(Collected data)
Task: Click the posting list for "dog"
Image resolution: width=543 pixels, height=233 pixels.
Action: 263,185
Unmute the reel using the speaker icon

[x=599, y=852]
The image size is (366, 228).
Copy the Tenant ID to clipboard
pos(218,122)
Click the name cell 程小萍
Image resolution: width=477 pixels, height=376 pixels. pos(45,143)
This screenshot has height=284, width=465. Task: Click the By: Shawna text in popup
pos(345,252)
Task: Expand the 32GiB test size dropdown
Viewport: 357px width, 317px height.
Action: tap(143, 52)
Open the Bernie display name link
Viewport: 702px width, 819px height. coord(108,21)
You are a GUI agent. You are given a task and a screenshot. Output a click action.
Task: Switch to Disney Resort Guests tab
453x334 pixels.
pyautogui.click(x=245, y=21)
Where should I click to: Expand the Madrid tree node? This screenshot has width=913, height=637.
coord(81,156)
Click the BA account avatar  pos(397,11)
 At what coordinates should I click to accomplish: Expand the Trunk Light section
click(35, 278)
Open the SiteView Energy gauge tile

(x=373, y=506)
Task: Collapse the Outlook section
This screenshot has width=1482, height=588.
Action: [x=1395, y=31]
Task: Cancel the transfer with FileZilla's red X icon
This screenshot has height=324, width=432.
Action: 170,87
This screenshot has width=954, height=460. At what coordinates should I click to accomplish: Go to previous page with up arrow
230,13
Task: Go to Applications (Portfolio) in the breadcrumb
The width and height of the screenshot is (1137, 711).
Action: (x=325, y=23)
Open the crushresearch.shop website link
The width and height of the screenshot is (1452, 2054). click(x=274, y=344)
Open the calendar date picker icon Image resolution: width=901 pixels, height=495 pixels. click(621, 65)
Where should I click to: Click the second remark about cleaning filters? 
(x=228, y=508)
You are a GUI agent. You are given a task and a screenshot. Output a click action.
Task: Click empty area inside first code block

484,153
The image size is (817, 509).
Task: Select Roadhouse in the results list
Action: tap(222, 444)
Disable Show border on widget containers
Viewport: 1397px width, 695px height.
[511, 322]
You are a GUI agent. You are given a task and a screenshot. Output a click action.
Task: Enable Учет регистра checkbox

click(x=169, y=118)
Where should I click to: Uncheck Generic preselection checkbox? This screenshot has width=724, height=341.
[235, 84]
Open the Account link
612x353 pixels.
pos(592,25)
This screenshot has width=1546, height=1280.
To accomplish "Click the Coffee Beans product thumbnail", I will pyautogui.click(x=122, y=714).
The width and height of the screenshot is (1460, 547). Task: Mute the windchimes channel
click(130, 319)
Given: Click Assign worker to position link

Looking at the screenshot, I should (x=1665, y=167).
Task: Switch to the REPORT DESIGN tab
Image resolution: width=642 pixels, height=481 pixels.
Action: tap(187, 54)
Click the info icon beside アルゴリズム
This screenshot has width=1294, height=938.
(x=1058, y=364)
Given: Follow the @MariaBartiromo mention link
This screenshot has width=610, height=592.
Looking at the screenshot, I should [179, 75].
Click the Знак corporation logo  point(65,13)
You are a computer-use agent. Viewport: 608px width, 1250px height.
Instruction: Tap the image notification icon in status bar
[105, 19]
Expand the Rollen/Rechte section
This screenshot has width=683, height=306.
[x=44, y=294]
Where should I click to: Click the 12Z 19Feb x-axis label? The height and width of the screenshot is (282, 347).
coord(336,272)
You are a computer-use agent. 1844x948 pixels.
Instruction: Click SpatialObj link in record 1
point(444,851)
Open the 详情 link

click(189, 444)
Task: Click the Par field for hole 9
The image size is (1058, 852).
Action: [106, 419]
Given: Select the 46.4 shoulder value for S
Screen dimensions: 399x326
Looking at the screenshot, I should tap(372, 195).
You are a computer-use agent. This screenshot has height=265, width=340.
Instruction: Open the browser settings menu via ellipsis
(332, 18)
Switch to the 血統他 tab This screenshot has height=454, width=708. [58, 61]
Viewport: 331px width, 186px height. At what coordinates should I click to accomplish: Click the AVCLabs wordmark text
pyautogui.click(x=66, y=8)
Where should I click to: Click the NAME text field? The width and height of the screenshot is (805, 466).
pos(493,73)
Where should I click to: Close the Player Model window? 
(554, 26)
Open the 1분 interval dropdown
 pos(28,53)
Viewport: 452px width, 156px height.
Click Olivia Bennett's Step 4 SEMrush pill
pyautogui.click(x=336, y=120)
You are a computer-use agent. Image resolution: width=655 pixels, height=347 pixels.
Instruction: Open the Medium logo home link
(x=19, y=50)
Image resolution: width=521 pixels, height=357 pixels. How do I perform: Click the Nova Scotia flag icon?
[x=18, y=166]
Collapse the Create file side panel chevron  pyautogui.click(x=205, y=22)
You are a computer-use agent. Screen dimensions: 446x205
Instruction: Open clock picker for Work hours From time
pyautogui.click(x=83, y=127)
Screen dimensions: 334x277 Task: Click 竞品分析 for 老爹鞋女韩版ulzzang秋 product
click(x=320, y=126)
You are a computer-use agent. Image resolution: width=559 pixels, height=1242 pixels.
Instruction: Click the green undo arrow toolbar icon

◆ About this task
The expected answer is an exact copy of the lines above, beginning at the line with "You are a computer-use agent. Viewport: 608px" and ending at the line with "Collapse the Create", with both ends in.

◆ Reply to the exercise
You are a computer-use agent. Viewport: 608px width, 1250px height.
Instruction: Tap the image notification icon in status bar
[105, 19]
Expand the Rollen/Rechte section
This screenshot has width=683, height=306.
[x=44, y=294]
Where should I click to: Click the 12Z 19Feb x-axis label? The height and width of the screenshot is (282, 347).
coord(336,272)
You are a computer-use agent. 1844x948 pixels.
Instruction: Click SpatialObj link in record 1
point(444,851)
Open the 详情 link

click(189, 444)
Task: Click the Par field for hole 9
The image size is (1058, 852).
Action: [106, 419]
Given: Select the 46.4 shoulder value for S
Screen dimensions: 399x326
Looking at the screenshot, I should tap(372, 195).
You are a computer-use agent. This screenshot has height=265, width=340.
Instruction: Open the browser settings menu via ellipsis
(332, 18)
Switch to the 血統他 tab This screenshot has height=454, width=708. [58, 61]
Viewport: 331px width, 186px height. At what coordinates should I click to accomplish: Click the AVCLabs wordmark text
pyautogui.click(x=66, y=8)
Where should I click to: Click the NAME text field? The width and height of the screenshot is (805, 466).
pos(493,73)
Where should I click to: Close the Player Model window? 
(554, 26)
Open the 1분 interval dropdown
 pos(28,53)
Viewport: 452px width, 156px height.
Click Olivia Bennett's Step 4 SEMrush pill
pyautogui.click(x=336, y=120)
You are a computer-use agent. Image resolution: width=655 pixels, height=347 pixels.
Instruction: Open the Medium logo home link
(x=19, y=50)
Image resolution: width=521 pixels, height=357 pixels. How do I perform: Click the Nova Scotia flag icon?
[x=18, y=166]
Collapse the Create file side panel chevron  pyautogui.click(x=205, y=22)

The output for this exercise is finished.